E desconheço em que parte da Constituição se apoia Cavaco Silva para dizer que o PR tem nas suas competências constitucionais tudo fazer para impedir que sejam transmitidos "sinais errados às instituições financeiras, aos investidores e aos mercados". Que sinais errados? Ao dizer o que disse, o Presidente da República mostrou que afinal nunca esteve ao serviço de Portugal, dos portugueses e dos princípios e valores ínsitos na Constituição que jurou cumprir e fazer cumprir.

Prisioneiro dos seus complexos, da sua amargura por a democracia não corresponder ao que gostaria que fosse, Cavaco Silva esqueceu-se que foi ele o último bastião do azedume, da radicalização do discurso político e do extremar de posições. O europeísmo que agora defende deve ser o mesmo que lhe permite confiar na palavra, receber, apoiar e apertar a mão a Obiang, o ditador da Guiné-Equatorial, cujas promessas feitas para aderir à CPLP continuam por cumprir.
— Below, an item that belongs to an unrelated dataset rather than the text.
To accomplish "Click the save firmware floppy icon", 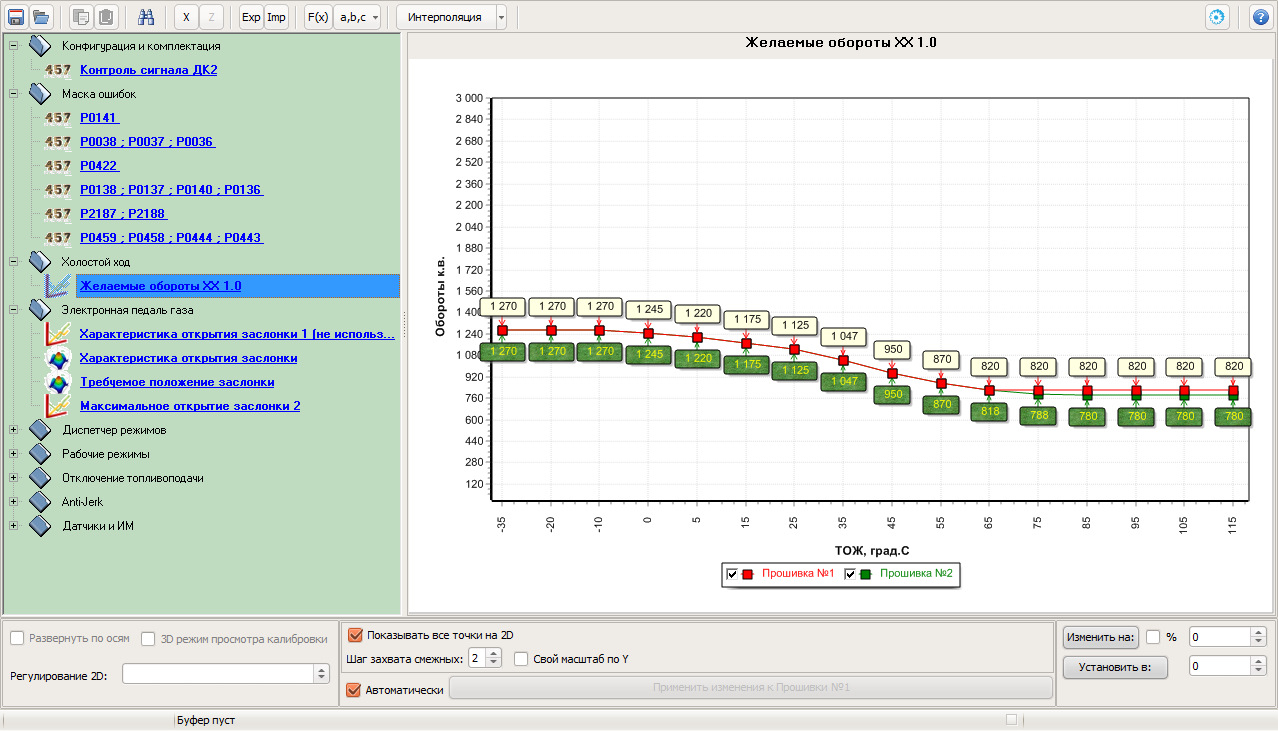I will tap(16, 17).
Incapaz de sair de si, de se apartar dos seus lábios sibilinos, de se colocar num patamar onde a sua figura institucional não se deixasse enredar pelos seus complexos e que merecesse dos portugueses o respeito que lhe é devido pelas funções que exerce, Cavaco Silva termina o mandato deixando o país entregue a si próprio, virando costas à situação política e remetendo para os deputados da nova Assembleia da República a responsabilidade de encontrarem as soluções de governabilidade que ele próprio se encarregou de escaqueirar e inviabilizar com as posições que foi tomando ao longo do mandato. A imagem que deixa é a de uma total inimputabilidade política. Pode ser que Portugal venha a ter um primeiro-ministro que politicamente entre pela "porta dos fundos", já que constitucionalmente estará sempre respaldado, mas se for o caso ele cruzar-se-á na sua hora de saída com o que entrar. Dessa não se livrará.

Com o discurso de ontem, e não foi pela solução apresentada aos portugueses, que devia desde sempre, e não apenas desde 4 de Outubro pp., ter sido uma evidência para ele, sem necessidade de considerandos adicionais e avisos pré e pós-eleitorais disparatados, Cavaco Silva estampou-se de vez. Desintegrou-se, descavacou-se por completo.
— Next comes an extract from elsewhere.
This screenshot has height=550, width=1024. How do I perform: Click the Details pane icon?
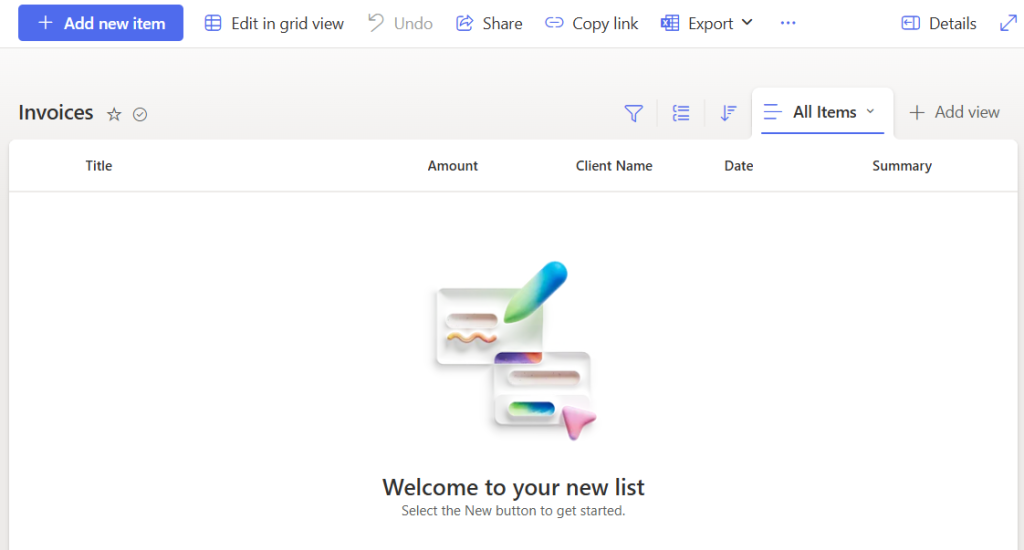point(938,23)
Um episódio que resume dois mandatos

Sérgio de Almeida Correia, 11.03.15

O Prof. Reis Novais relatou no Prós e Contras um episódio a propósito da forma como o Presidente da República tentou convenientemente apropriar-se de um parecer pedido por Mário Soares aos Profs. Gomes Canotilho e Vital Moreira que é mais um exemplo, a juntar a tantos outros, da falta de estatura do actual titular do cargo. Os historiadores do regime vão ter um trabalho dos diabos para polirem o desempenho político do Prof. Cavaco Silva. Mudar de opinião não é coisa que se confunda com conveniências pessoais, oportunismo político e falta de coerência intelectual (para não dizer outra coisa).